Голоса в толпе требовали:
— На колени!
Трое побежденных послушно стали на колени. Двое из них все время смеялись натужным смехом, но третий, весь бледный, не сказал ни слова и понурил голову.
Двое молодцов, державших картину, поднесли ее к лицу капитана команды, и он смиренно приложился к этим неестественно розовым округлостям.
Потом он громко захохотал, но я понимал, что смеется он не от души. Самый младший, стоявший рядом с капитаном, повесил голову и так стиснул зубы, что на щеках выступили желваки. А я — я сгорал от стыда за них… Однако кто-то им зааплодировал — как видно, одобрил верность традиции, а господин Венсан пригласил их выпить по стаканчику, но капитан покачал головой, и, не проронив ни слова, они удалились.
***
Вторая и третья партии прошли без особых происшествий: Пессюге разгромил две команды подряд — Оноре и Камуэн. Им удалось все же спасти свою честь: одна выиграла четыре, другая — два очка. «Интернациональная тройка Буш-дю-Рон» и впрямь здорово играла в шары, и я начал сомневаться в победе беллонцев, хоть они как раз разбили в очень изящном стиле Аккаты и команду «Четырех Времен Года».
К полудню в игре осталось только пять команд: Пессюге, беллонцы, Камуэны, Валантин и Роквер.
Бесконечно гордые своими первыми успехами, мы поднялись на холмогорье, чтобы позавтракать в «Новой усадьбе» с нашими почетными гостями — Лили и Моном, как ни отнекивался старик и уверял, что не сумеет есть сидя. Все же он принял наше приглашение и по дороге забежал домой, чтобы подстричь садовыми ножницами бороду и даже решился помыть руки.

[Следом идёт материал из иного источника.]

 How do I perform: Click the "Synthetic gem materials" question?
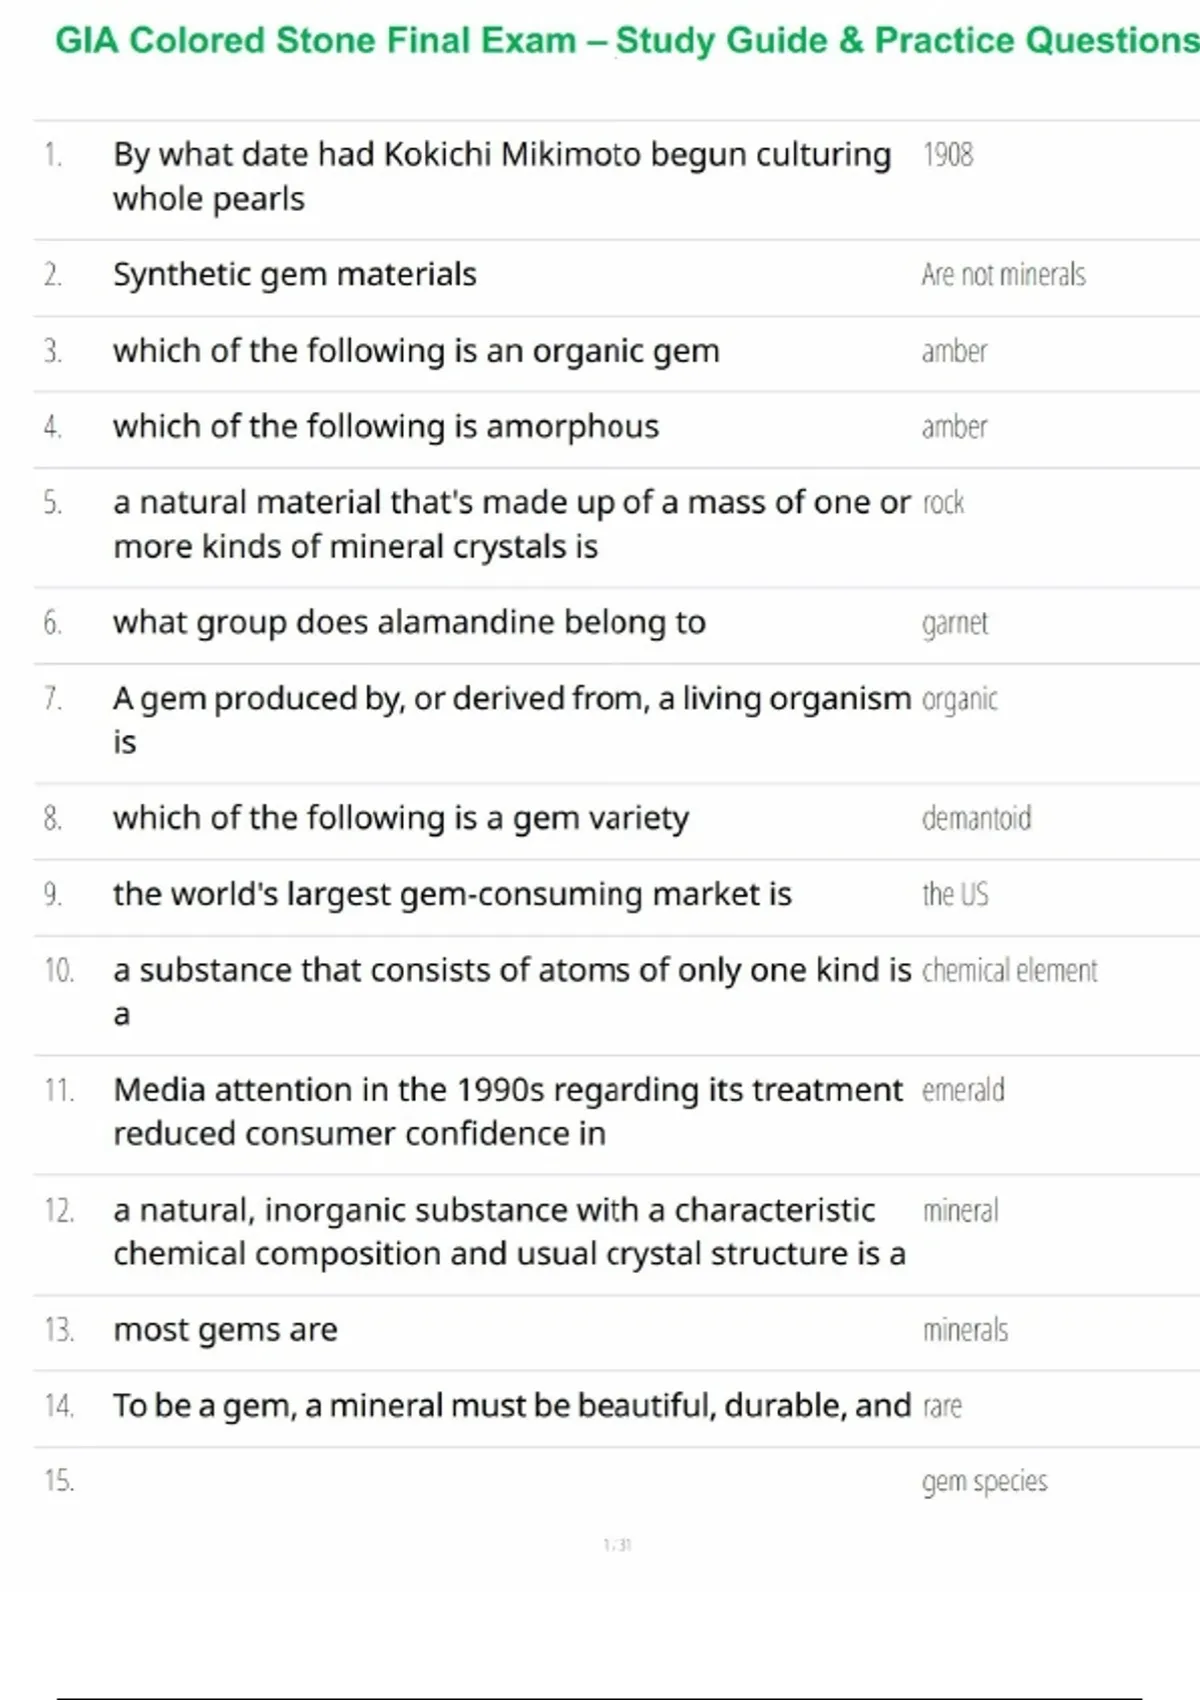click(x=294, y=274)
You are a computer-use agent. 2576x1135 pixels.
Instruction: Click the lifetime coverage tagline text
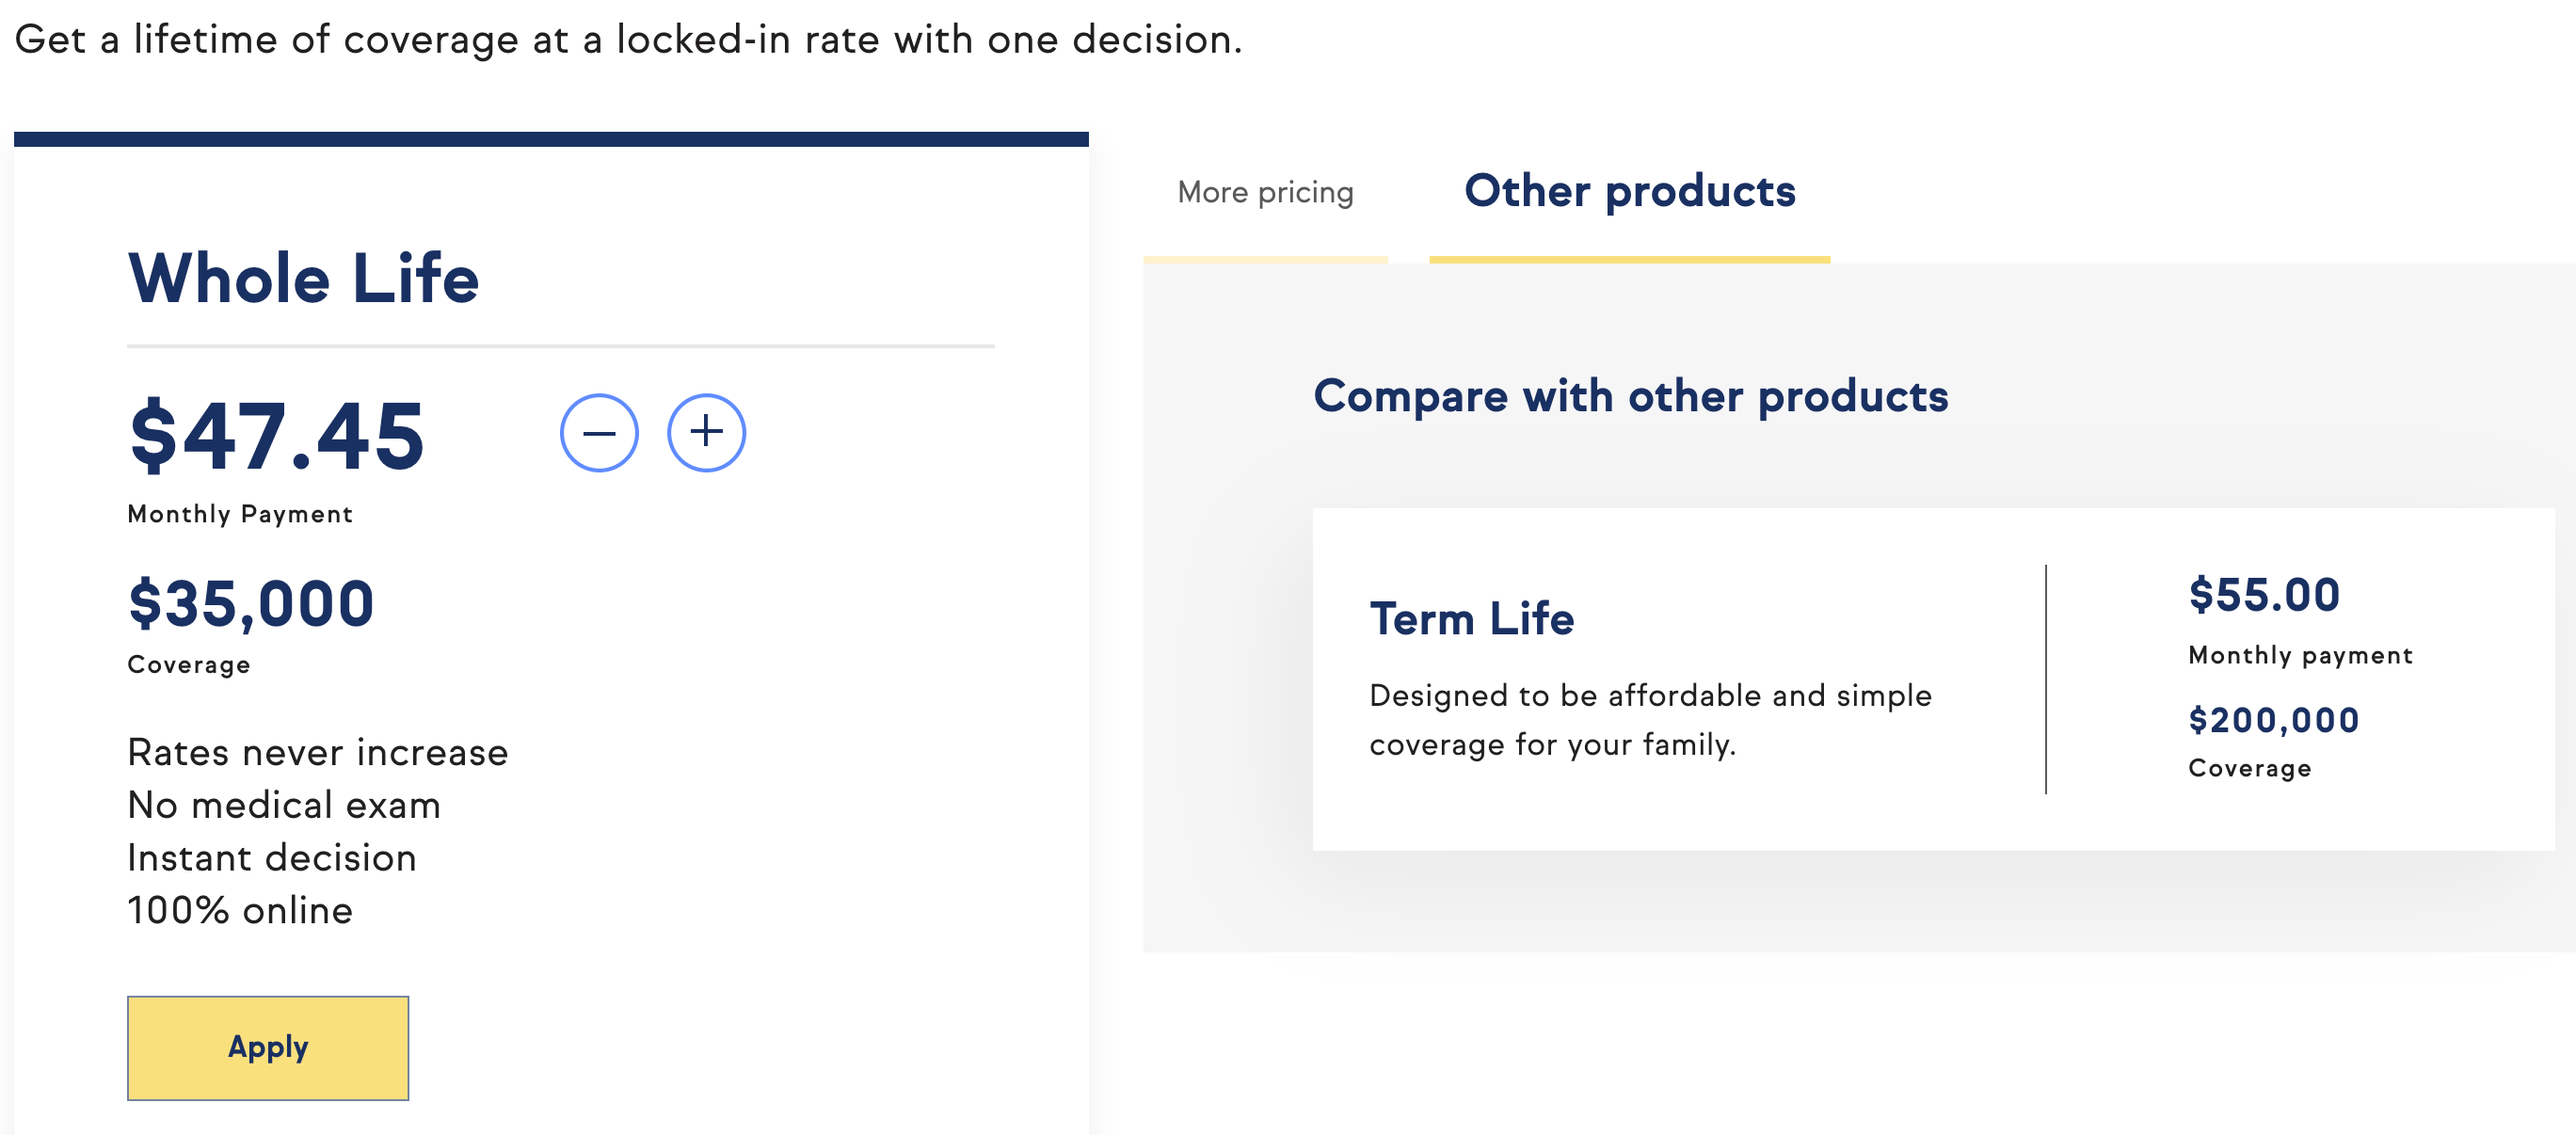tap(628, 40)
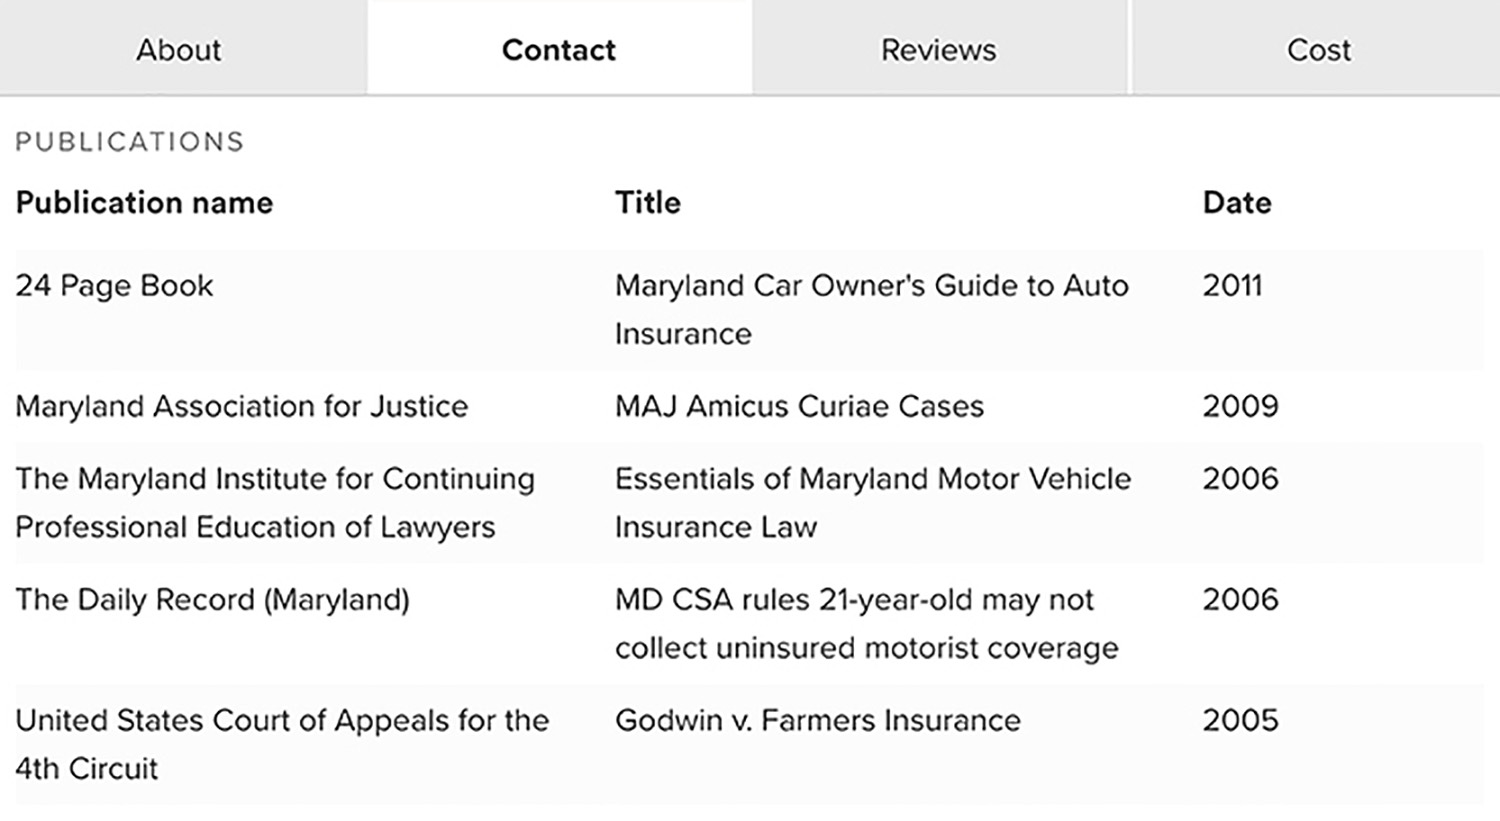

Впрочем, за столом он прекрасно держался. За завтраком я спросил отца:
— Если остается только пять команд, как будет проходить жеребьевка?
— Очень просто. Тот, кто вытянет первый номер, будет играть против второго номера, а третий — против четвертого. А пятый будет отдыхать, его примут в следующий тур, как если бы он выиграл.
— Это несправедливо, — сказала мама.
— Случись это с нами, мы бы сказали, что это справедливо! — заметил Мон.
— Да и как же быть? — сказал Жозеф. — Поскольку число команд каждый раз нужно делить на два, мы неизбежно столкнемся с нечетными числами. Если только общее число команд не является частью геометрической прогрессии, кратной двум как 2, 4, 8, 16, 32, 64 и т. д.
— Но…— сказал дядя Жюль и пустился в теоретические дебри математики.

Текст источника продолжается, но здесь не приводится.